For his entire life, Sam Harris has always been a helper. In middle school, he’d spend his free time helping others in both social and academic situations, from sorting out disagreements between fellow students to assisting teachers while mentoring peers during after-school programming. Today, Mr. Harris continues his passion for helping people, a help underscored by a belief in the power of connection — the ability to use open communication to solve problems and transcend differences.

Mr. Harris attended Mollison Elementary School, a public school located in Bronzeville. Despite always collaborating with peers and teachers, he hated school. He felt discouraged by it, unmotivated by the harsh, authoritative words of the adults in his life. 

“Everything was pressure. All the teachers were like, ‘You need to do this, you need to do that.’ You’re not going to be anything in life,” Mr. Harris said. “So when you’re dealing with that pressure and then you have other things going on in your life, school discourages you.”

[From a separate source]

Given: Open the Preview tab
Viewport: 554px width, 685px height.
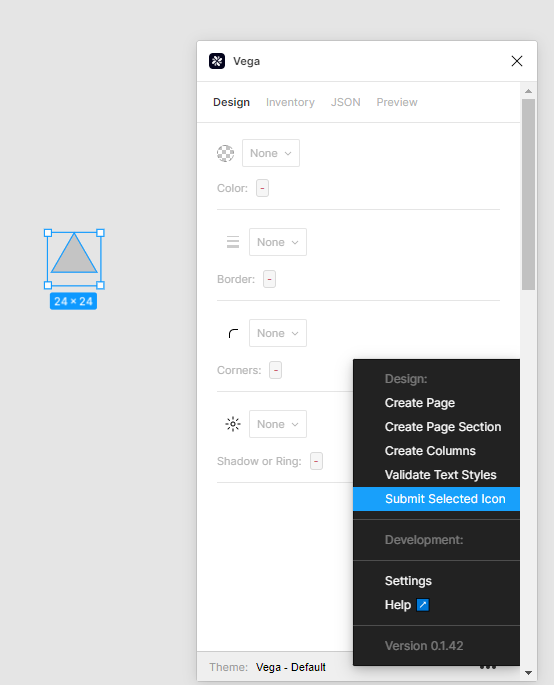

He noticed this among his peers as well. This is what prompted him to pursue the line of work he’s spent a large part of his life: He wanted to find a better way to communicate.

“I had to change my whole thought process,” Mr. Harris said. “I was making myself mad, because I was not changing what I was doing. It goes back to communication — talking, having an open mind to other things.”

Mr. Harris has worked for the Department of Safety Services for the University of Chicago Police for 17 years. His first role was at the Booth School of Business, where he’d spend his days in the student common area starting conversations between students.

“Instead of everybody being close to each other, they were very far apart,” Mr. Harris said. “One would be sitting and one standing, so I’d come around. Then they both would speak and talk and that’s how they got the sense to talk with one another.”

Such interactions showed Mr. Harris he wanted to address these problems with younger ages, so he transitioned to being a security guard at the Laboratory Schools. He worked in Blaine Hall greeting families and young students, always insisting they refer to him by his first name.

“Sam would make it a point to speak to everybody,” said Sari Weichbrodt, a friend and former Lab parent. “He would do it in a way that was friendly, approachable, nonjudgmental. I think that newer parents or families to the school would notice that everyone talks to Sam.”

Since 2019, Mr. Harris has worked a few blocks away as the supervisor of community service officers at the UChicago Woodlawn Charter School. He enjoys it because he relates to the students he serves.

“I think it’s fulfilling. A lot of them start off going to school because their parents tell them to go to school,” Mr. Harris said. “As they stay here, and I talk and communicate with them, they go to school for themselves.”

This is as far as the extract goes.